JavaScript with the type="module" will only run in browsers that support modules, it’s the opposite of the nomodule attribute.


This isn’t the absolute minimum, but it’s what I need in most sites I build. To round things up, I’ve added a bunch of tags to this post that we probably don’t need anymore and some others that you might need occasionally. If you want to learn more about the <head> element and its children, check out Josh Buchea’s fantastic repository HEAD.

Did I get anything wrong or did I miss anything? Please tell me on Twitter or via e-mail.

Stuff we don’t need anymore

<meta name="msapplication-TileColor" content="#efefef">

According to Andrey Sitnik, this is no longer required for recent versions of Windows.

<meta http-equiv="X-UA-Compatible" content="ie=edge">

Starting with IE11, document modes are deprecated and should no longer be used, except on a temporary basis.

Starting with IE11, edge mode is the preferred document mode; it represents the highest support for modern standards available to the browser.

Compatibility changes in IE11

<link rel="mask-icon" href="/safari-pinned-tab.svg" color="#36b1bf">

Since Safari 12, we don’t need a separate variation of the icon for pinned tabs anymore.

Other noteworthy elements

<link rel="preload" href="font.woff2" as="font" type="font/woff2">

Use preload if you want to ensure that specific resources are available earlier in the page lifecycle.

<link type="application/atom+xml" rel="alternate" href="/feed.xml" title="My Blog - Manuel Matuzovic">

RSS Feed for your site.

<meta name="format-detection" content="telephone=no">

Disable automatic detection and formatting of phone numbers.
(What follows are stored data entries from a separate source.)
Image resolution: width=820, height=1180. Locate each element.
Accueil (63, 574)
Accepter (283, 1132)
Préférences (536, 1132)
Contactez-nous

<meta name="twitter:dnt" content="on">

Disallow Twitter from using your site’s info for personalization purposes.

Check out HEAD for much more.

Updates

Update 17.06.21

  1. Added Spanish translation.

  2. I tried to run some tests and find out whether initial-scale=1 is still needed or not, but I realized that testing that properly what be too complicated, so to be safe I’ve included it again. Never change a winning team, right?

  3. Added details about theme-color support in Safari 15.